The great whore riding the beast in the book of Revelation mentioned here
-is in some way a reference to the Internet.
I thought what if the 'mother of harlots and abominations' referred to how the Internet is corrupting women and men respectively. Harlot is hopefully self-explanatory.
I like this theory, even if it is at odds with my reading. I believe that the Whore of Babylon is characterized as such to give us an idea of the character of our enemies. Note that it was written before the Talmud was committed to written form. We see that the Whore of Babylon and the Synagogue of Satan are both preached against, and each of these characterizations is important to understand our enemies. Only one religion meets in synagogues. (Greek synagogue means "the coming together of leaders", very prideful and unacceptable to those who are meek.) Only one religion is constructed around whoredom (idolatry) to the ruling God-denying government (Babylon). (Indeed, the "square script" "Hebrew" alphabet of the Zionist-occupied state in Palestine is a Babylonian derivative; David and Solomon wrote Hebrew in an alphabet very near to Phoenician.)

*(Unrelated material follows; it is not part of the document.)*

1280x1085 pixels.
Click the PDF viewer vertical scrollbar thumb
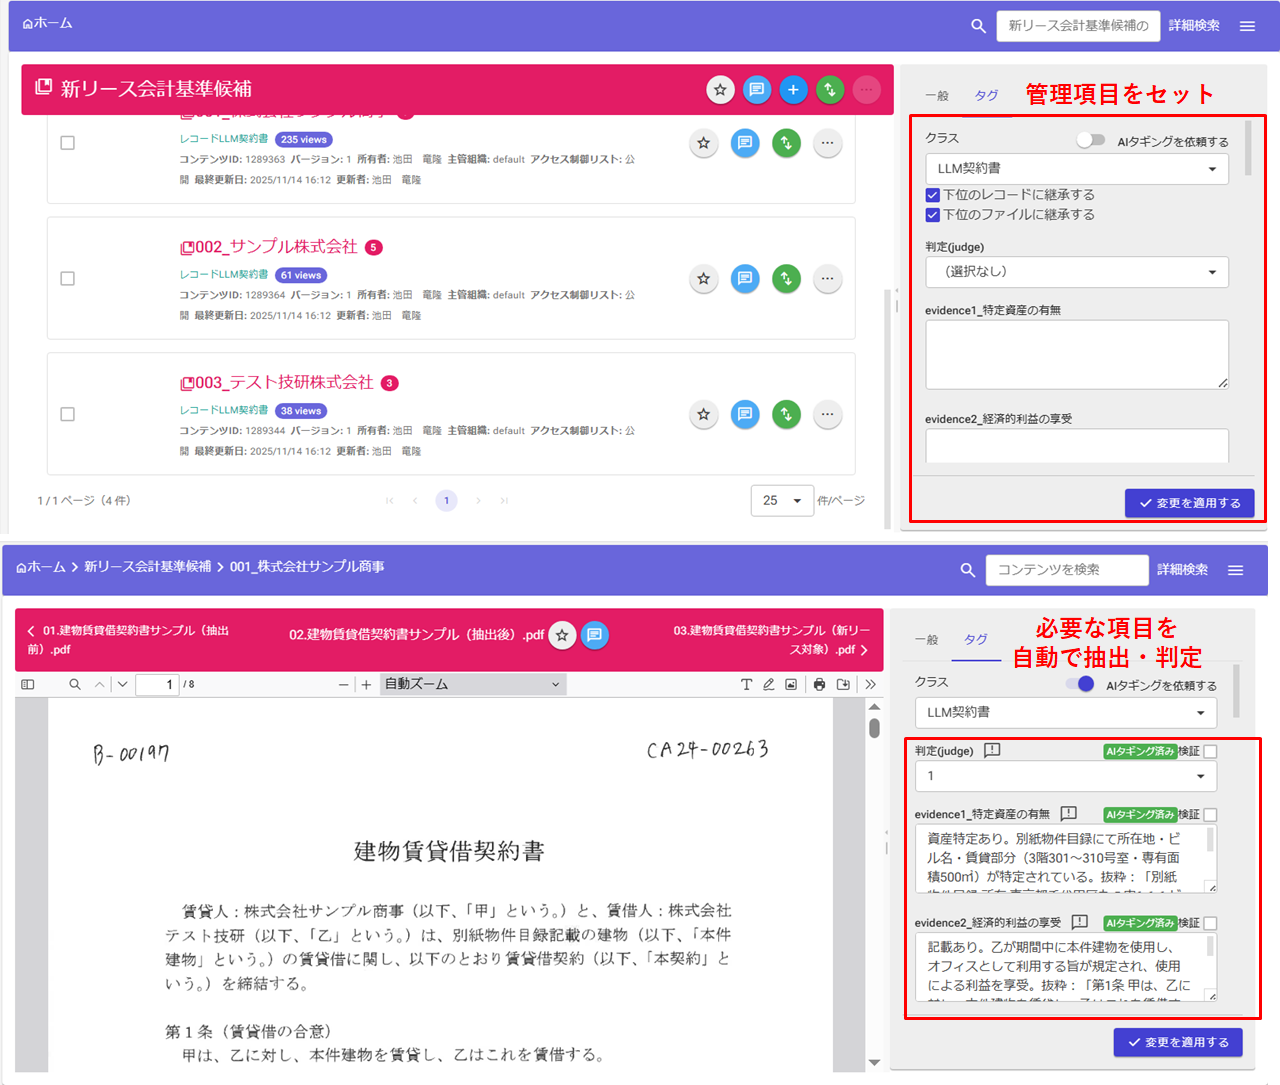coord(874,727)
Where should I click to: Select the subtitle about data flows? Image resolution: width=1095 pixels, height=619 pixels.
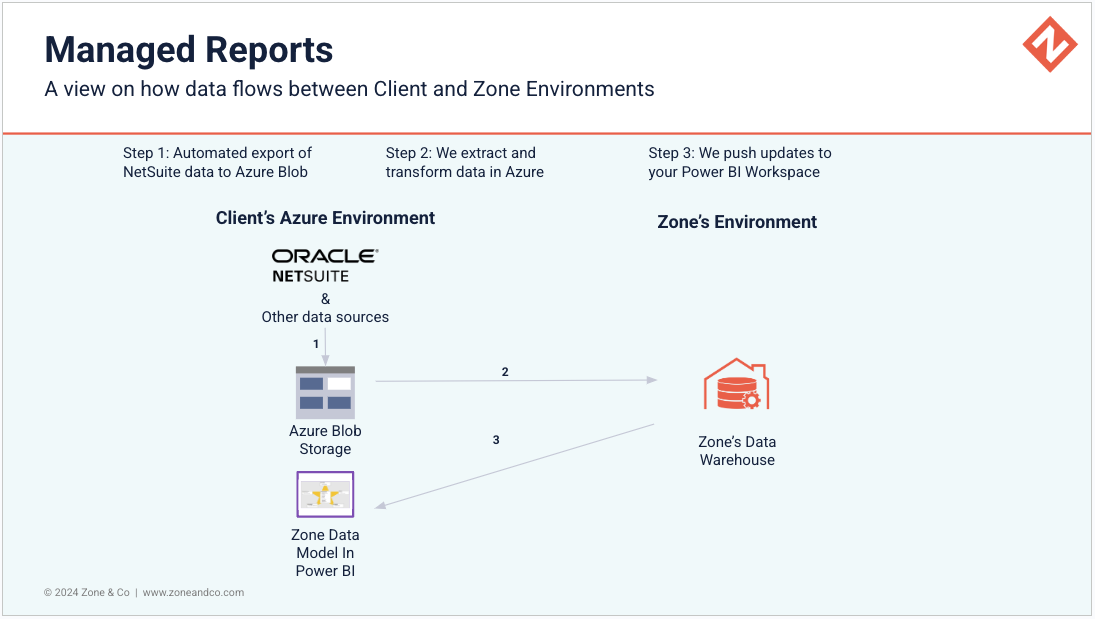click(349, 89)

I think that when it all pans out, we'll see that there were MANY interpretations that were concurrently correct, each in its own way. We see this about fulfillment of prophecy in the Old Testament.

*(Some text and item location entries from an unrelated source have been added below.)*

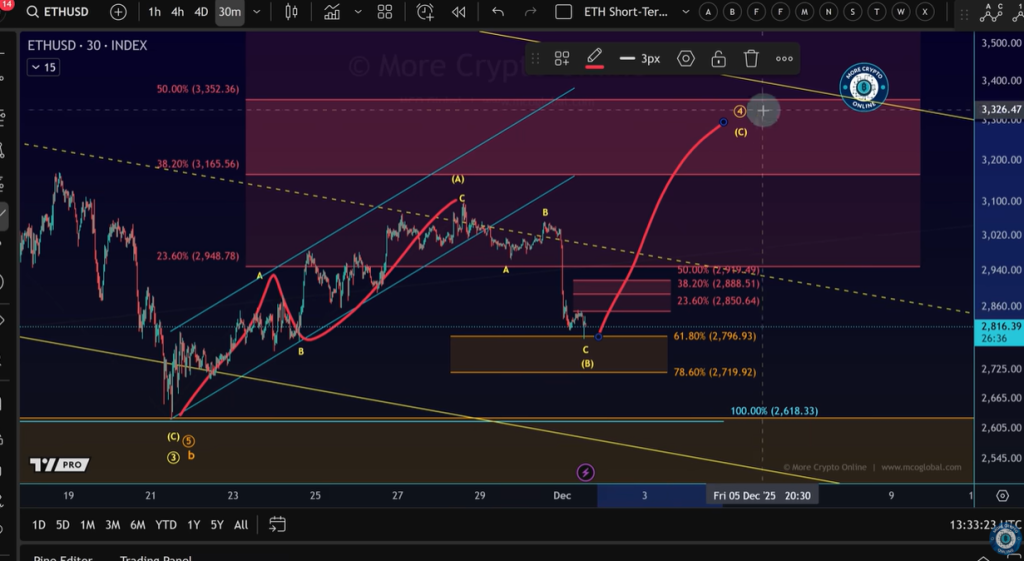The width and height of the screenshot is (1024, 561).
Task: Lock the selected drawing
Action: click(x=718, y=58)
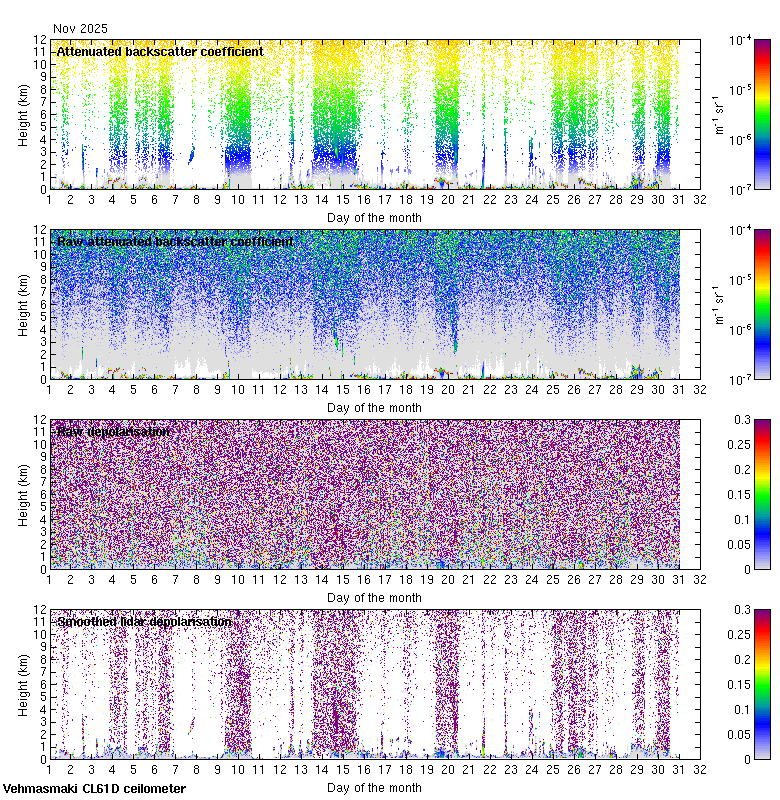Viewport: 780px width, 800px height.
Task: Click "Day of the month" under raw backscatter plot
Action: [x=374, y=408]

The thing is, when you go way back to when the word 'abomination' is first used (Genesis 43:32) it is used in a way that means 'something you distance yourself from or put away' - which fits the idea of the Internet turning men into shut-ins.
So I had that idea for a while, but then I discovered troons and, well, 'abominations' seems to fit perfectly now.

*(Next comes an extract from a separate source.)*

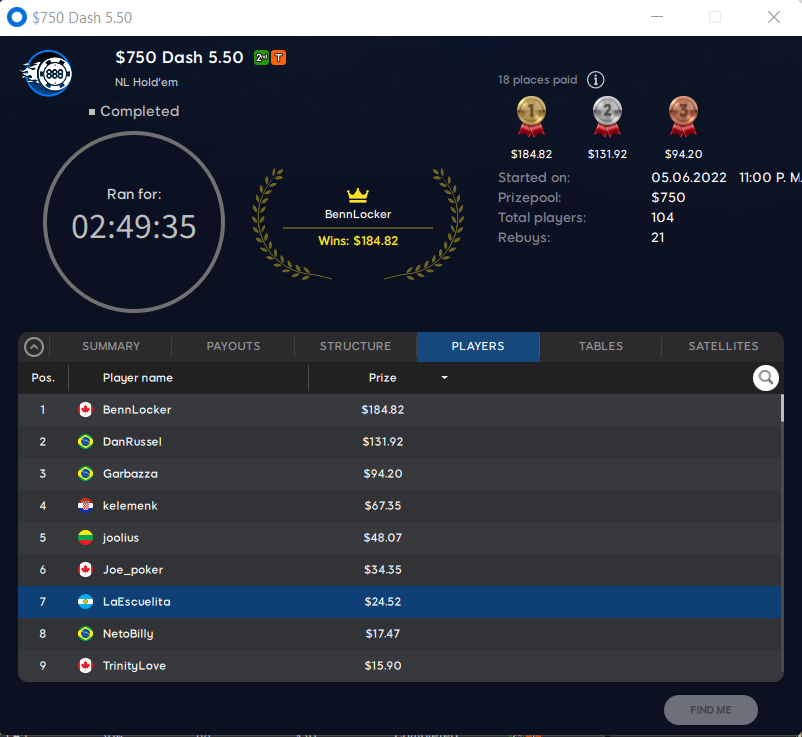Click the silver second place medal
The width and height of the screenshot is (802, 737).
tap(607, 117)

Yeah, the Hebrew is roughly "toebah" and I've read speculation that it is cognate with the term we get "taboo" from, which suggests that it represents something put aside culturally for religious purposes, in the same way that the early church was told in Acts to avoid foods sacrificed to idols.
Christ is the Logos. Sharing logos (reasoned discussion; sensible talk) with our brothers, the lost, and the unsaved is ALWAYS licit for those in Christ, and the practice of Christian "love covers a multitude of sins". I'd be concerned about over-stating your hypothesis, but you aren't, you're saying: "Here's a neat reading. What do you think, friends?" Thus, I'd say that your use of Internet here is lawful and serves as a bit of a counterexample to your hypothesis... but all generalizations are false, and your speech might be the exception that proves the rule, so to speak.
Anyone speculating about Revelation saying that "it's in the past bro" shows zero familiarity with the book, where Jesus returns to Earth to rule for a thousand years with the resurrected bodies of His martyrs, then finally ends Satan and death, and humanity transitions into the era of the City of God, where the evil are condemned to the lake of fire, the saved but reprobate are denied access to the City, and Christ's greatest servants reside in His House. Obviously, the book straddles past and future. The question is exactly where that dividing line is positioned.
I used to watch Rabbi Alexstein Jonesberg and would actually take him seriously.
I've heard that AJ was the kiked-up version of Bill Cooper, but I'm not a student of Cooper.